### Task item
Repeat exactly the lines below that lie between the line with "TERMS OF USE (1091, 2443)" and the line with "Message text only (564, 709)", counting both of those lines as part of the answer.

### Supplied material
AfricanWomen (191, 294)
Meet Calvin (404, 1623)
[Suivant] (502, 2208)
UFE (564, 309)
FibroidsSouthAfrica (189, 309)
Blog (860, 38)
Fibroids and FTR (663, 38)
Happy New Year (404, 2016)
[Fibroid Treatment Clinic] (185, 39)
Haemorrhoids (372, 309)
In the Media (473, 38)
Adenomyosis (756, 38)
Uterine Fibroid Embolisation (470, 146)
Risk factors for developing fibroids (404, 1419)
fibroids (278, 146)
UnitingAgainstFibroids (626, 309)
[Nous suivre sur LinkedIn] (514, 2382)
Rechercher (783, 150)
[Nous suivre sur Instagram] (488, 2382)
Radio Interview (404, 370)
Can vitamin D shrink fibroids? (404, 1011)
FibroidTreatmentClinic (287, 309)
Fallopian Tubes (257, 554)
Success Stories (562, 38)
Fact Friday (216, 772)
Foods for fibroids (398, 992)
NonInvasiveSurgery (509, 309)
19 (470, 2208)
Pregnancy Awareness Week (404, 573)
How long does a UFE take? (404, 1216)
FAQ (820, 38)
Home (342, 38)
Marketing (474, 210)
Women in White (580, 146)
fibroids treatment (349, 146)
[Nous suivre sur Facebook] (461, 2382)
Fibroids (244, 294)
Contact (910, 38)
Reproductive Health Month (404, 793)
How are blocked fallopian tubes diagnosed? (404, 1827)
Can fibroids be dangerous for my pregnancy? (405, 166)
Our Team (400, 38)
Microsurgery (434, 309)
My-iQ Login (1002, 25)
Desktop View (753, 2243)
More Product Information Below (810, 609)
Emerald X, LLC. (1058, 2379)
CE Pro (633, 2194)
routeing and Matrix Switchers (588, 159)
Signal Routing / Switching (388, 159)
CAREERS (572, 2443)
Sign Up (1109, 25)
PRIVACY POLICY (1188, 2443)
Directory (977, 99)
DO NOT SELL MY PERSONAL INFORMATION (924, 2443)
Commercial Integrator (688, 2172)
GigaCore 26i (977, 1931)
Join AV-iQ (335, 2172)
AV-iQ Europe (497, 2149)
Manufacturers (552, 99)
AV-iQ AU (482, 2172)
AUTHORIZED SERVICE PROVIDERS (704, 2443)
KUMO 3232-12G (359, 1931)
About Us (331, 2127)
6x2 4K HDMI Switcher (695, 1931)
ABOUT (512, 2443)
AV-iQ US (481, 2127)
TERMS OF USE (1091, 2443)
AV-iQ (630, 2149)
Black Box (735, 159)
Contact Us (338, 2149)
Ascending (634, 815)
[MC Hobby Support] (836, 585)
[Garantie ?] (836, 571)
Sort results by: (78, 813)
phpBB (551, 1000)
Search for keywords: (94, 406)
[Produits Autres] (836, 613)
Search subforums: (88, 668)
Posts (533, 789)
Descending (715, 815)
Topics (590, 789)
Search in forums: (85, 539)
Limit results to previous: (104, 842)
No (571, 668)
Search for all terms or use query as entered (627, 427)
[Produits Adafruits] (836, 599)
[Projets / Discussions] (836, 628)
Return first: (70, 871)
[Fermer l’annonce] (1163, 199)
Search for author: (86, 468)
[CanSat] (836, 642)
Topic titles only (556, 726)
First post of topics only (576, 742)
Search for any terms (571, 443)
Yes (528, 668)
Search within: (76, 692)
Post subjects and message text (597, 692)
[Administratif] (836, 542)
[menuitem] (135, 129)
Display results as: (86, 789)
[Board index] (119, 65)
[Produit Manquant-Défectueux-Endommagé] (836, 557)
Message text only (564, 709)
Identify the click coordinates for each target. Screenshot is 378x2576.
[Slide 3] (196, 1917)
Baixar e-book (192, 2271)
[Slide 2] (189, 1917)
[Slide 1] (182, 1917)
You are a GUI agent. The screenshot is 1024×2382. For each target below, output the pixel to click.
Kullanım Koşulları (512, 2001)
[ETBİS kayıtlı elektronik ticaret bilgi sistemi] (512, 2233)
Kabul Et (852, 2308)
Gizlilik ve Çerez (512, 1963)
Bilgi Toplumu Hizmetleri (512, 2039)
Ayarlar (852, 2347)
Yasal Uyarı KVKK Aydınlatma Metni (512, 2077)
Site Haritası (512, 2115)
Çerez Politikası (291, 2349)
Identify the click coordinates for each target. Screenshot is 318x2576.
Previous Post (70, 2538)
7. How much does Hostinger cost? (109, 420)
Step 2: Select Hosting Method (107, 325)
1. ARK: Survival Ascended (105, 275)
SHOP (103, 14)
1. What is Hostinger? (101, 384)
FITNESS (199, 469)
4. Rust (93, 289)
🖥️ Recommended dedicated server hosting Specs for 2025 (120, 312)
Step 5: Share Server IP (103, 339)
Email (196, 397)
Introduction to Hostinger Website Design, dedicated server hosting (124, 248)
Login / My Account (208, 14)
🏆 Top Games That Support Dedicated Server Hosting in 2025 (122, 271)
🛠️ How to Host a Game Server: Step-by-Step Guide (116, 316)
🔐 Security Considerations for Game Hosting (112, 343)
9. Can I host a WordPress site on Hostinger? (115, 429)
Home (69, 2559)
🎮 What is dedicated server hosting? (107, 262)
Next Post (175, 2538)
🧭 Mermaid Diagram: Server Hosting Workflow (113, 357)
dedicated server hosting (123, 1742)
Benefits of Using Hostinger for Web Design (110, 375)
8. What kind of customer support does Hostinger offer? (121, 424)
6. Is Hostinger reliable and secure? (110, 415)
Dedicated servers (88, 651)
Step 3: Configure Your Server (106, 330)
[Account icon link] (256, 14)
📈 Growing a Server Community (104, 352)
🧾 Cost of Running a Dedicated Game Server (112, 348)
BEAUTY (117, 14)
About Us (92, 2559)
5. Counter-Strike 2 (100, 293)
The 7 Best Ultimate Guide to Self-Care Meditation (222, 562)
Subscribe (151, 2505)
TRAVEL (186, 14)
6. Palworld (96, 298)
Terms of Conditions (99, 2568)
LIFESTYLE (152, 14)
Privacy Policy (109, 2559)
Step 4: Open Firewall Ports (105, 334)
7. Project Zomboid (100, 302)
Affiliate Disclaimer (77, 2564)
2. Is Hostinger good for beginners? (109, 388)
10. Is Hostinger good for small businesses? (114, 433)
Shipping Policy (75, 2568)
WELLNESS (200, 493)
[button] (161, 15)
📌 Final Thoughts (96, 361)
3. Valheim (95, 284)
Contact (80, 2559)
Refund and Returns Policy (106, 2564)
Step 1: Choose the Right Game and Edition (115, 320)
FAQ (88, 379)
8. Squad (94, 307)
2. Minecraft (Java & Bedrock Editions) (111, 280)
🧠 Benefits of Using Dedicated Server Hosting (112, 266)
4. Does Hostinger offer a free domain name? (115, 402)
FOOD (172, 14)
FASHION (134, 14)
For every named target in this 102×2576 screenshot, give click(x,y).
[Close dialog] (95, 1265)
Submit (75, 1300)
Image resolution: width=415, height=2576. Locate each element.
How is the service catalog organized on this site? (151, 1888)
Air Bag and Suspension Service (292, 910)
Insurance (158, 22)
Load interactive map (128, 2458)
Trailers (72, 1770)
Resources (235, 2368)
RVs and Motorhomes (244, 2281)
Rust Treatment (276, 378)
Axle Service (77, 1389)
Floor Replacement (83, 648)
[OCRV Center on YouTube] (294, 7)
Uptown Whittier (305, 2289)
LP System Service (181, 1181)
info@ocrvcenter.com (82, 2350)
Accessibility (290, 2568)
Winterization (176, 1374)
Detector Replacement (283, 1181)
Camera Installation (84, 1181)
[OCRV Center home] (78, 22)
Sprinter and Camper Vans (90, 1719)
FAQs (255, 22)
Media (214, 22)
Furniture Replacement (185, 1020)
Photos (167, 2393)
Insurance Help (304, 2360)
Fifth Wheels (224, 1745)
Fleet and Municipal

### Solution for this exercise
TERMS OF USE (1091, 2443)
AV-iQ (630, 2149)
Black Box (735, 159)
Contact Us (338, 2149)
Ascending (634, 815)
[MC Hobby Support] (836, 585)
[Garantie ?] (836, 571)
Sort results by: (78, 813)
phpBB (551, 1000)
Search for keywords: (94, 406)
[Produits Autres] (836, 613)
Search subforums: (88, 668)
Posts (533, 789)
Descending (715, 815)
Topics (590, 789)
Search in forums: (85, 539)
Limit results to previous: (104, 842)
No (571, 668)
Search for all terms or use query as entered (627, 427)
[Produits Adafruits] (836, 599)
[Projets / Discussions] (836, 628)
Return first: (70, 871)
[Fermer l’annonce] (1163, 199)
Search for author: (86, 468)
[CanSat] (836, 642)
Topic titles only (556, 726)
First post of topics only (576, 742)
Search for any terms (571, 443)
Yes (528, 668)
Search within: (76, 692)
Post subjects and message text (597, 692)
[Administratif] (836, 542)
[menuitem] (135, 129)
Display results as: (86, 789)
[Board index] (119, 65)
[Produit Manquant-Défectueux-Endommagé] (836, 557)
Message text only (564, 709)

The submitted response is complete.